I have a brand new 64GB uSD card in my rpi 3B+. I have had problems with getting HA to run - slow loading on restart, windows not coming up (overview, devices, etc) or populating slowly (backups page). I have read some threads here on replacing rpi with new hardware, and I am wondering if this is the problem I am facing.
Part of my question relates to the newly released HAOS and Core, which is when all my problems seemed to start. Older threads on hardware are not based on new SW experience.
Core 2024.5.4
Supervisor 2024.05.1
Operating System 12.3
Frontend 20240501.1
Here is my log.
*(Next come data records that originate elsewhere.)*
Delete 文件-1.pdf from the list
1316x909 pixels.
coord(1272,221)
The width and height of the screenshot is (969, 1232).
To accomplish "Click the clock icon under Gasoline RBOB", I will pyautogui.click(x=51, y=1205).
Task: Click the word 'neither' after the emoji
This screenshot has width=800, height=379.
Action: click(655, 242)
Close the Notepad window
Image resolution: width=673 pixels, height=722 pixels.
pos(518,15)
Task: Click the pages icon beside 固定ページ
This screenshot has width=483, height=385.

Most of these are time-out type errors which tells me speed is an issue.
Personally, I’d bite the bullet and move on to better hardware.
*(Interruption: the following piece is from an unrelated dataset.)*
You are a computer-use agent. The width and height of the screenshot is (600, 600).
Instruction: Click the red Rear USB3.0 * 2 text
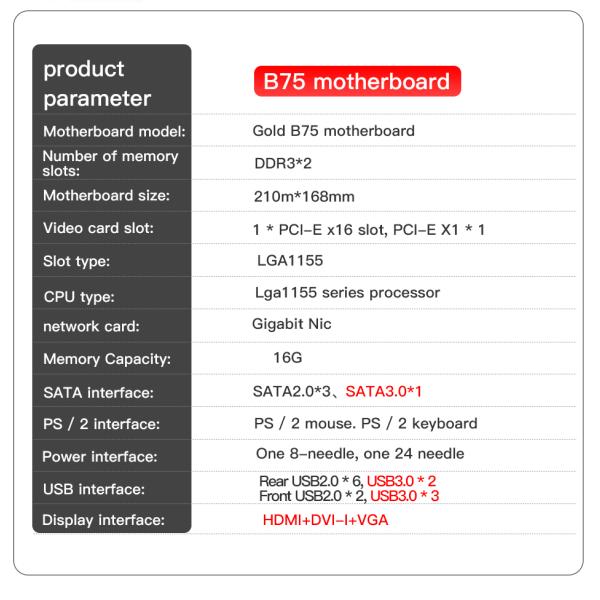tap(402, 481)
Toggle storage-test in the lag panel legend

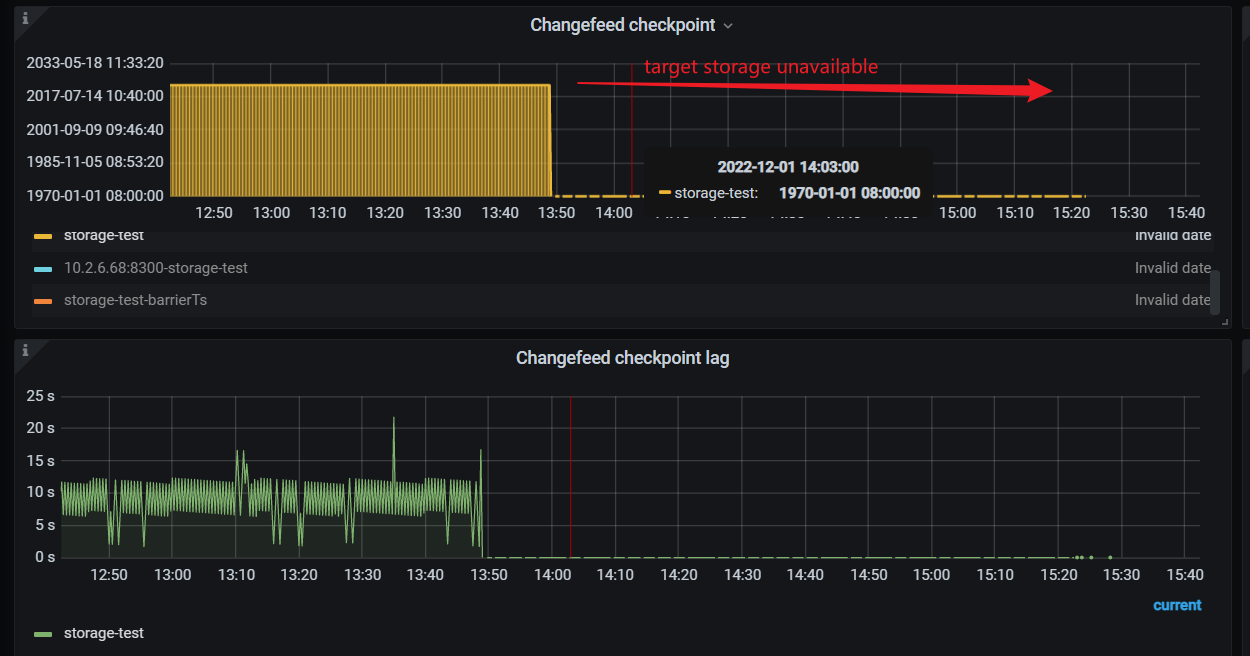[104, 633]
What’s the RAM on the pi3? 1-2Gb? That’s barely adequate these days.
Have a look around for a used laptop or pc in your area. It’ll cost you less than a new pi4 or 5 when you factor in all the accessories required, and will have enough horsepower to last you for a long while.
Lack of RAM on 3B+ is a problem. Increasing the swap file up to 2GB size will help for a while. Move away from using a SD card to a solid state drive if possible.
This is why I moved away from the pi3 I have spare at the moment as its just slow in all manner of things and just use a nuc to host HA in a VM instead, easier to backup, restore and generally manage in the long term too.
Somewhere in the update to Core 2024.5.x and OS 12.3, I started experiencing 25% higher memory utilization on my Pi3B+. It’s sat at around 50% for years, through all kinds of changes. This sudden spike (and volatility, it’s up and down now) are something new.
Blaming the hardware seems disingenuous at best. If it’s been working the same way, running the same hardware and performing the same functionality for years, and a software change introduces this big a difference, then I’d tend to suspect the software.
This is an age-old problem. Developers always use the latest and greatest hardware, with horsepower to spare, and have the skills to create complex environments to run their software. End users may not have the motivation, time or resources to stay on the bleeding edge with those developers, and get left behind.
One reason HA became so popular in the first place was that it was easy for anyone to install on an inexpensive (well, they used to be) RPi. I think pushing people away from that platform now only hurts HA in the long run.